A decisão do presidente fortalece as milícias e o desvio de armas, afirma Bruno Langeani, gerente do Instituto Sou da Paz, em entrevista à Ponte. Além disso, a decisão do presidente acontece em um momento onde todos os olhares estão para medidas governamentais de combate ao coronavírus.
“Quem faz as atividades dentro da lei, que pratica o tiro esportivo dentro da lei, não teria motivos para se preocupar com o aumento da rastreabilidade, com uma melhoria da marcação. Essa medida atinge e prejudica quem faz atividade ilegal”, declara.
O grupo que se privilegia dessa decisão do presidente são os CACs (caçadores, atiradores e colecionadores). Langeani aponta que nomes conhecidos do caso Marielle Franco, vereadora carioca assassinada em 14 de março de 2018, e do “Escritório do Crime”, grupo miliciano do Rio de Janeiro, fazem parte desse grupo.
“Não é coincidência que o assassino da Marielle [PM da reserva Ronnie Lessa] e o motorista [ex-PM Elcio Vieira de Queiroz] tivessem registro de atirador esportivo, tivessem comprados armas com esse carimbo do Exército.

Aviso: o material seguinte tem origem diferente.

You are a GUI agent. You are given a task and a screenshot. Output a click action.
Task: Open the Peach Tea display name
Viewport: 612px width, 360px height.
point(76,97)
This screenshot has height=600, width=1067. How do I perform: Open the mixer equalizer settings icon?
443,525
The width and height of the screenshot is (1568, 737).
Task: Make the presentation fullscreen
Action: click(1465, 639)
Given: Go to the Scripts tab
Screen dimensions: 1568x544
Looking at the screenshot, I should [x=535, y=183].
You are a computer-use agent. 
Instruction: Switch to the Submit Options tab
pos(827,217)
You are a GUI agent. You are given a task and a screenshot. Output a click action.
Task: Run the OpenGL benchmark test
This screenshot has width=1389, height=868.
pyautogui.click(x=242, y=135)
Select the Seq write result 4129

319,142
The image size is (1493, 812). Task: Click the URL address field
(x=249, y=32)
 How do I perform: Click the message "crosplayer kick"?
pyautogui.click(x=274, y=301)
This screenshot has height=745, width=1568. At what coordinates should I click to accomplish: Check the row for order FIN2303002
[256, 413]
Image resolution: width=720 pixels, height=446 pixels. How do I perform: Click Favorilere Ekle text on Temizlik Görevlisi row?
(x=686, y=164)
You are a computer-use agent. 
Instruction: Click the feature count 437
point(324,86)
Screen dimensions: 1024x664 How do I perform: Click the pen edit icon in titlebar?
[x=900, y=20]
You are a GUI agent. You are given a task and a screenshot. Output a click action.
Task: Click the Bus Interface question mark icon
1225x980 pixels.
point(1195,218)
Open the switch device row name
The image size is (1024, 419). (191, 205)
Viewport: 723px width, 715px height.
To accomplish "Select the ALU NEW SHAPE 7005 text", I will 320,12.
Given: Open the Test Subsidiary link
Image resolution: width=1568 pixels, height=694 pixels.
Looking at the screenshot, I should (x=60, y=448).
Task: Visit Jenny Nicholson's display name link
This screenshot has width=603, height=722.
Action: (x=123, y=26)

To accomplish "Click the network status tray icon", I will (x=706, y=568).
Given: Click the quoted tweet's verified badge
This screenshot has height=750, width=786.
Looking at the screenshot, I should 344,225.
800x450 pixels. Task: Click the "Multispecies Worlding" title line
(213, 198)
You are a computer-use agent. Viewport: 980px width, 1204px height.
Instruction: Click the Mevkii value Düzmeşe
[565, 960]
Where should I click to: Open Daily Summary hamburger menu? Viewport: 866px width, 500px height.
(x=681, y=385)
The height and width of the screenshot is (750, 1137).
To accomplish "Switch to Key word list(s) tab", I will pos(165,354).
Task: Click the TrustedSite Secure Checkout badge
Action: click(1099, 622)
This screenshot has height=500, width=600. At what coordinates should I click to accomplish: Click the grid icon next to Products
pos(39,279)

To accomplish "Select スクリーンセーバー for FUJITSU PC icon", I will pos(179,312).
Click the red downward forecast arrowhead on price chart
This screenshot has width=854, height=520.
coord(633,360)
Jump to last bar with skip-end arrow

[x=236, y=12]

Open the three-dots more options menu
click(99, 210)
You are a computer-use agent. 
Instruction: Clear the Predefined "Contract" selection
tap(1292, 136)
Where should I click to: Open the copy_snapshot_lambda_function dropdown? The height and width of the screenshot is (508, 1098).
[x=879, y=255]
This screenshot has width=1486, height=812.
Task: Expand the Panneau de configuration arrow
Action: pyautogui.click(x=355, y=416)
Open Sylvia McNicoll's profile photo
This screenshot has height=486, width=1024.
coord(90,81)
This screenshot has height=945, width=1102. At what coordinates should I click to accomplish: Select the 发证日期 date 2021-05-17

Não surpreende também que um outro miliciano, apontado como um dos chefes do ‘Escritório do Crime’, o capitão Adriano Magalhães da Nóbrega também tivesse armas registrados do Exército sob essa categoria”, argumenta.
“Como esses CACs têm autorização para comprar um número maior de armas e armas mais potentes, um número ainda maior de munições, isso é algo que fortalece as milícias, porque você tem a possibilidade de uma pessoa só comprar de forma legal várias armas de guerra e um número alto de munições”, continua Langeani.
Langeani também aponta para o fato de que o controle da marcação de armas e de munição afeta a segurança pública e o combate ao crime organizado. “Ano passado já houve uma série de flexibilizações que facilitam a compra de armas mais potentes, de mais munições e recargas de munições por esses grupos de CACs”.
A marcação de munições e armas é importante também para ajudar na elucidação de crimes.
A rastreabilidade das armas e munições, explica o gerente do Sou da Paz, é um assunto técnico e que é tratado apenas no Exército, sem passar pela presidência e pelo Ministério da Defesa.
“Um presidente se imiscuir em um tema como esse já é bastante incomum, ainda mais se a gente considerar que o Brasil está no meio de uma pandemia e todas a energias do principal líder do Executivo deveriam estar voltadas para a preservação de vidas e de combate à Covid-19”, critica.